**RAW DATA**:
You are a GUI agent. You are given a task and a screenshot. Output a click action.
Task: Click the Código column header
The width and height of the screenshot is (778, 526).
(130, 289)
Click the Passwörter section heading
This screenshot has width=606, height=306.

**STATED GOAL**:
Copy every line of the records above word for word, without changing anything.

**CORRECT OUTPUT**:
You are a GUI agent. You are given a task and a screenshot. Output a click action.
Task: Click the Código column header
The width and height of the screenshot is (778, 526).
(130, 289)
Click the Passwörter section heading
This screenshot has width=606, height=306.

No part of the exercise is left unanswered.